Records from a data collection:
• • • •
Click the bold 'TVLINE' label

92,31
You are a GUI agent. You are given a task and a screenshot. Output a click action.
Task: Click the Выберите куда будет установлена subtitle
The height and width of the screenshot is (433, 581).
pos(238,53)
• • • •
The data must be duplicated exactly, with nothing left out.

Exercise solution:
Click the bold 'TVLINE' label

92,31
You are a GUI agent. You are given a task and a screenshot. Output a click action.
Task: Click the Выберите куда будет установлена subtitle
The height and width of the screenshot is (433, 581).
pos(238,53)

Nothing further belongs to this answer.